§ **Document excerpt**:

Executing the method refine_mesh will create a new mesh that is filled with triangles that are half the size of the prior triangles. The class automatically carries out all tasks needed to facilitate solving this new geometry with the same boundary conditions and initial conditions specified in the original geometry.

The example below refines the mesh then visualizes it.

In [14]:

mesh.refine_mesh();
mesh.plot_triangles();

Refining mesh...initial status:
  refinements:  0
  points:       11
  triangles:    9
  sides:        19
  side length:  10
Refinement complete...final status:
  refinements:  1
  points:       30
  triangles:    36
  sides:        65
  side length:  5.0
Time taken for refinement: 0.179986 seconds

Note that the solution technique works as expected.

In this case a note is printed about the color bar, which warns that the scale has been adjusted in the plot. This is important to note if you are comparing two figures, as if the scale is changed the colors for specific triangles can no longer be compared. This happens if the solution plotted has temperature values outside the range of initial conditions, which are the limits used to create the default color scale. It happens when the boundary conditions result in a final temperature that changes significantly from the initial conditions (for example, imagine initial conditions of 0 C, with boundary conditions where the flux into the volume is positive - the final temperature will be higher than 0!).

In [15]:

mesh.solve(20, 1000, 50);
mesh.plot_triangles(fill_color='unknowns', show_labels=False);

Solving complete!
  t_final = 20, Nt = 1000, D = 50
NOTE: min value color scale adjusted below min initial value

Note that the mesh can be refined repeatedly; however, as the code is not optimized for efficiency, it will start to take a long time if you use this method too many times. Note that the third refinement (so the fourth geometry) takes 20 seconds to create. And the solution will then take a very long time!

We recommend that you don't refine the mesh more than 3 times, and only try to solve this 4th geometry if you are able to let the solution run for a few minutes.

In [16]:

mesh.refine_mesh();
mesh.plot_triangles();

Refining mesh...initial status:
  refinements:  1
  points:       30
  triangles:    36
  sides:        65
  side length:  5.0
Refinement complete...final status:
  refinements:  2
  points:       95
  triangles:    144
  sides:        238
  side length:  2.5
Time taken for refinement: 1.834150 seconds

End of notebook.

§ **Written exercise 1**:
In the mesh refinement excerpt, how large are the triangles in the new mesh that refine_mesh creates?
§ **Written exercise 2**:
Reproduce the mesh refinement excerpt from "In this case" to "higher than 0!).".
The records that follow come from a different source than the mesh refinement excerpt.

§ **Supplied material**:
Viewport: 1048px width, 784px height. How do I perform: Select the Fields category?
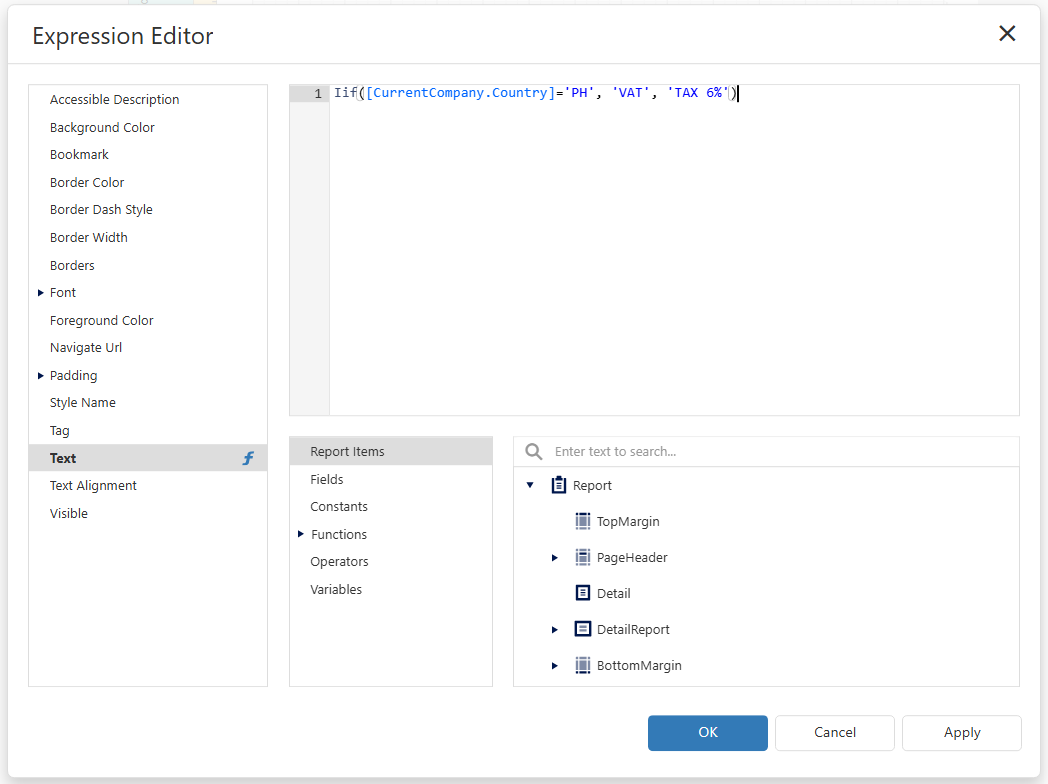[327, 479]
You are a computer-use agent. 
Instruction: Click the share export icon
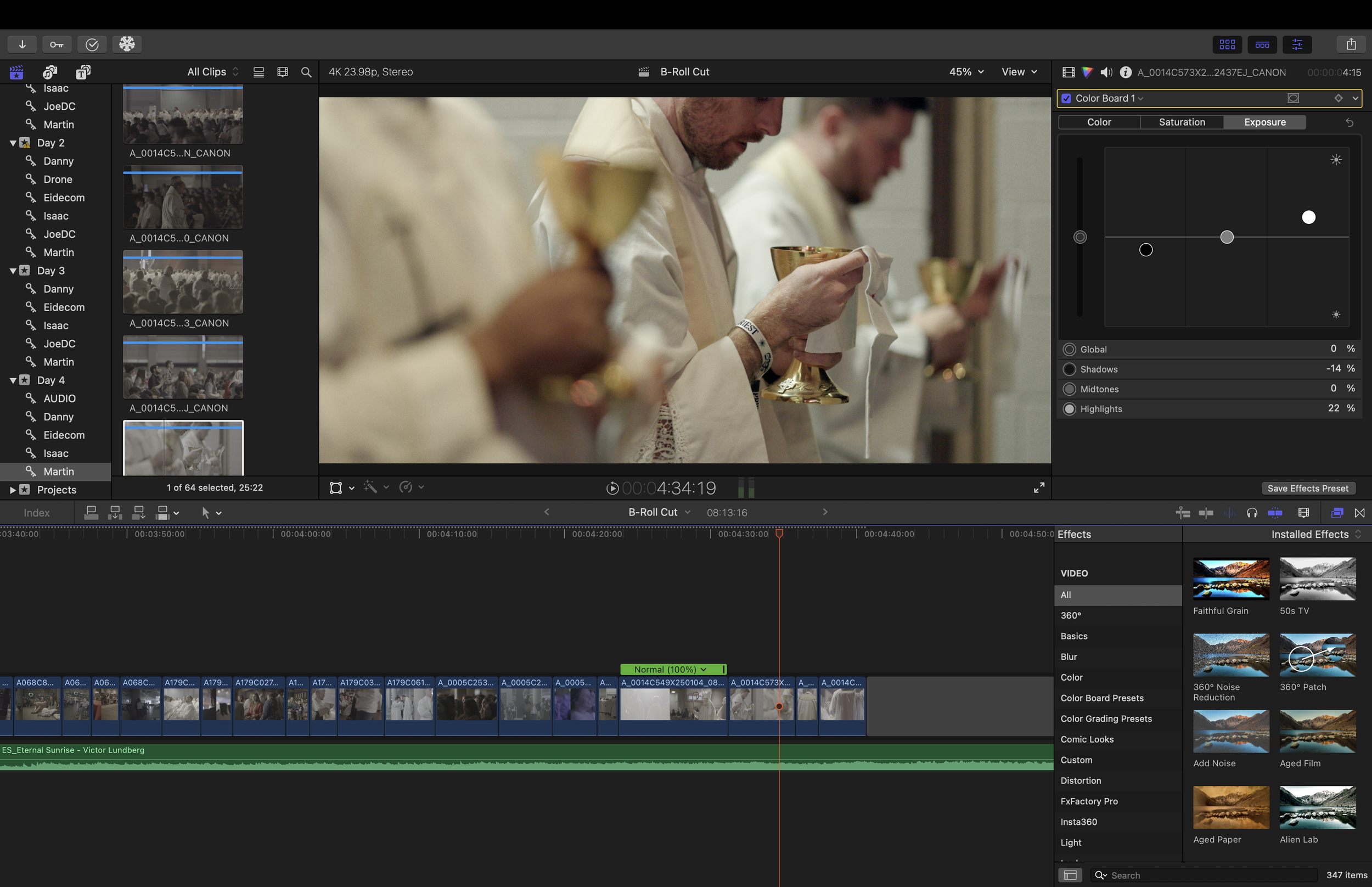coord(1351,44)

§ **Full output 1**:
They are half the size of the prior triangles.

§ **Full output 2**:
In this case a note is printed about the color bar, which warns that the scale has been adjusted in the plot. This is important to note if you are comparing two figures, as if the scale is changed the colors for specific triangles can no longer be compared. This happens if the solution plotted has temperature values outside the range of initial conditions, which are the limits used to create the default color scale. It happens when the boundary conditions result in a final temperature that changes significantly from the initial conditions (for example, imagine initial conditions of 0 C, with boundary conditions where the flux into the volume is positive - the final temperature will be higher than 0!).